▶ [WHAT YOU WILL DO] Whatever comes before the line containing "This screenshot has height=812, width=1493." stays out; transcribe that line and all that follow to the end of the records exactly, with no pictures.

▶ [DATA FOR THIS TASK]
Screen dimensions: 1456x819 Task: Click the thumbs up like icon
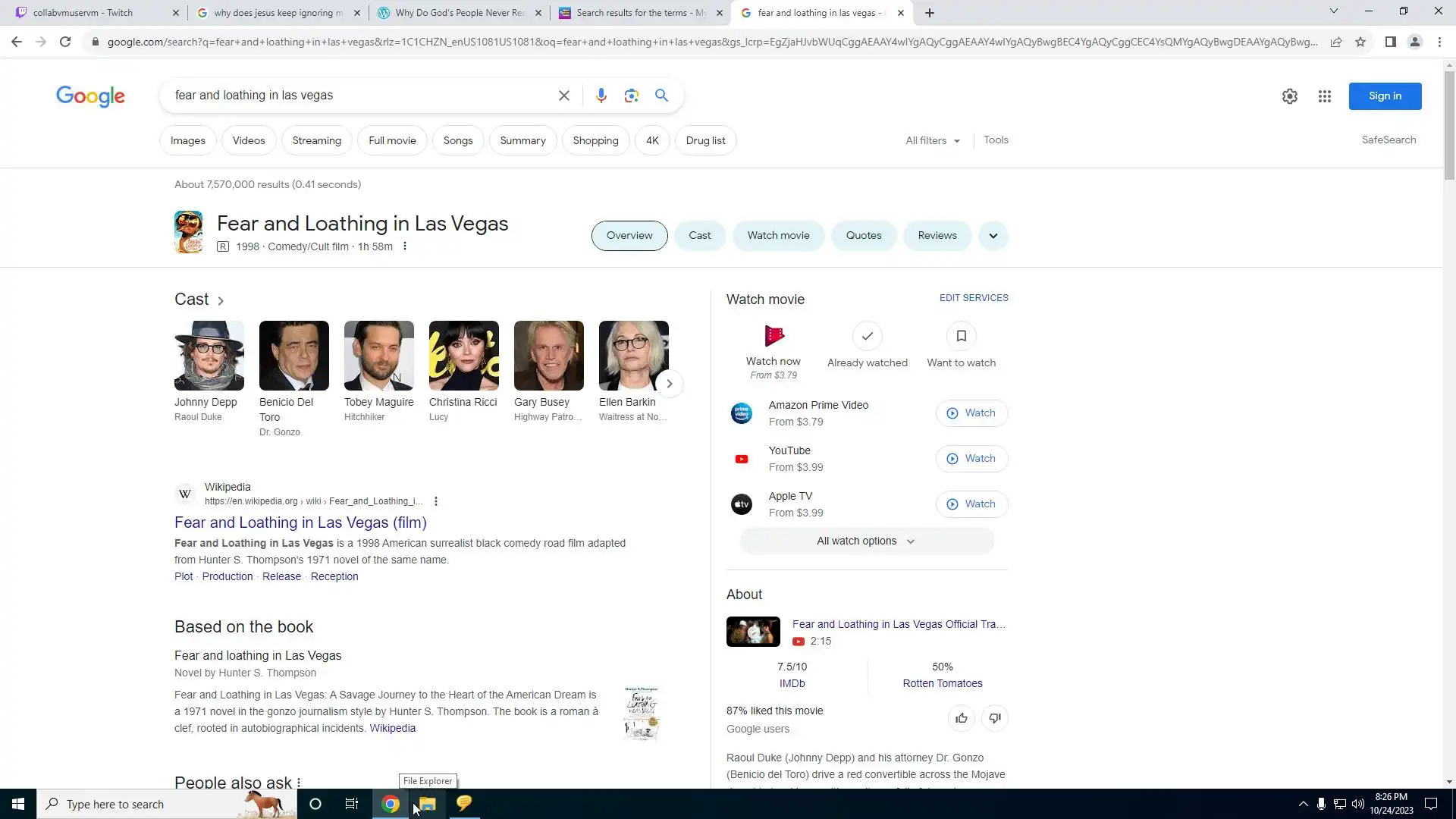961,717
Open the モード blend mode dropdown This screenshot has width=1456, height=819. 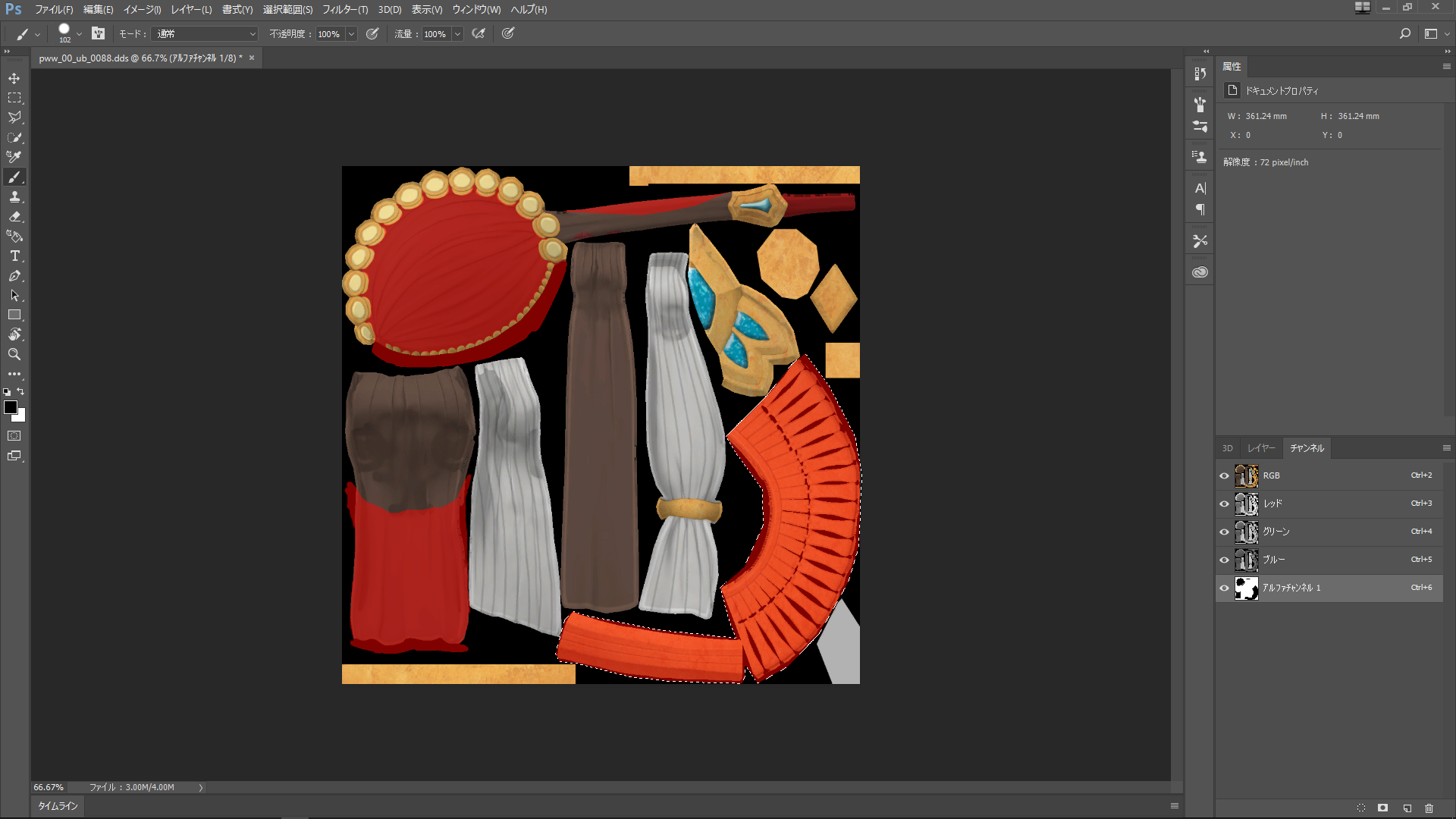[x=206, y=34]
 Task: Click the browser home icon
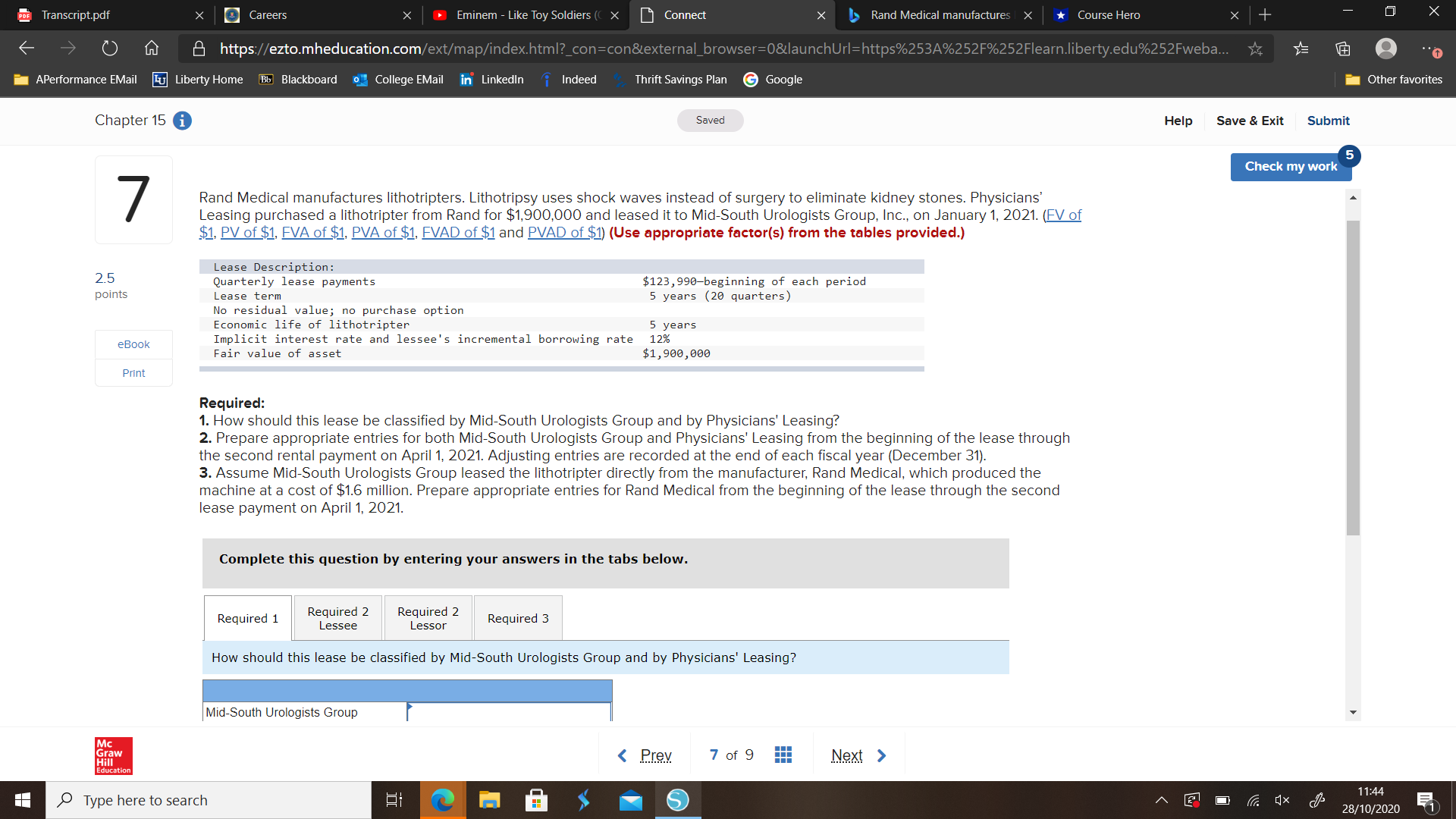[x=151, y=48]
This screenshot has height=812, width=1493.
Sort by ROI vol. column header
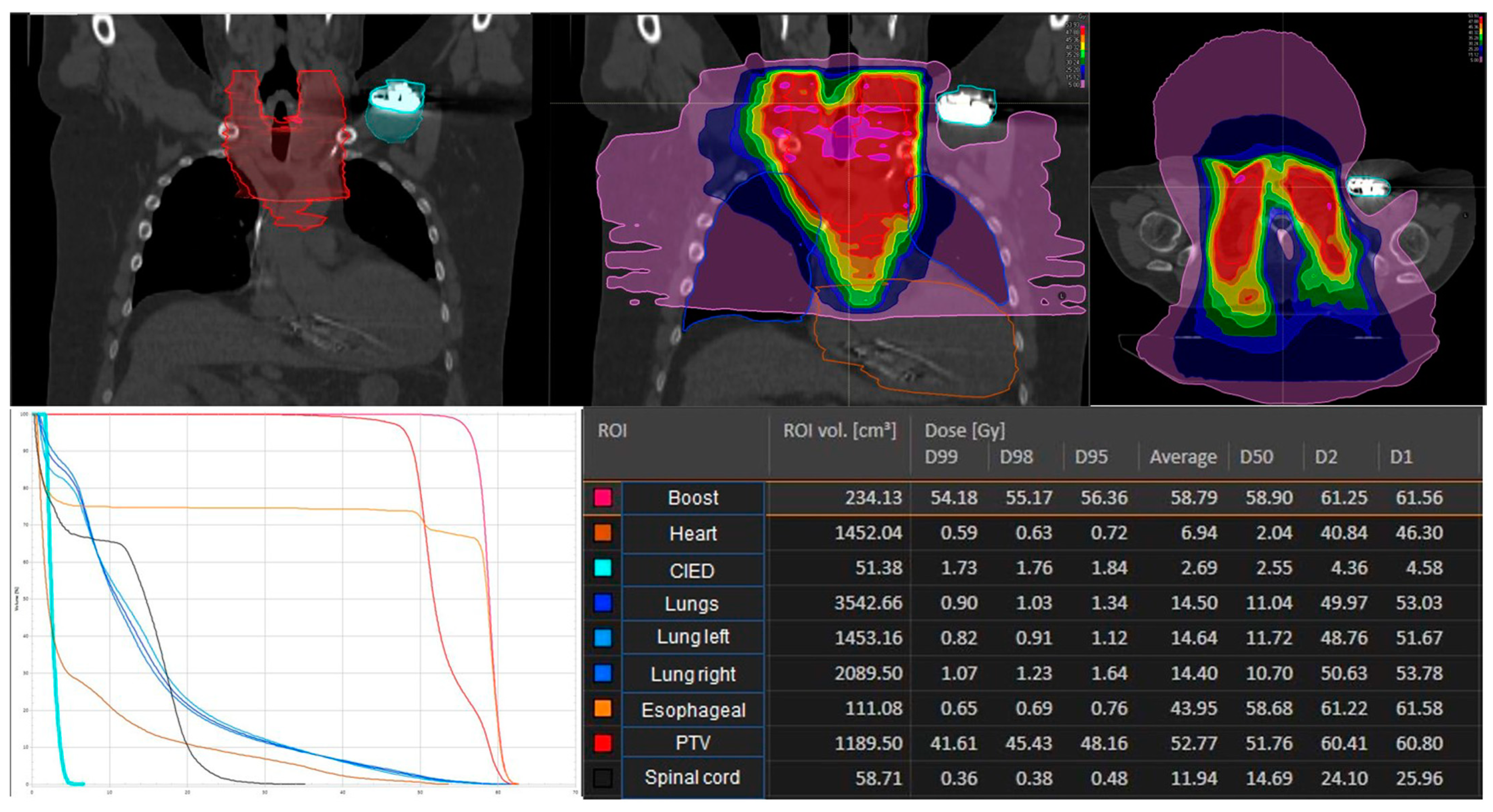pos(839,431)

▶ [OUTPUT FOR THIS TASK]
This screenshot has height=812, width=1493.
Sort by ROI vol. column header
pos(839,431)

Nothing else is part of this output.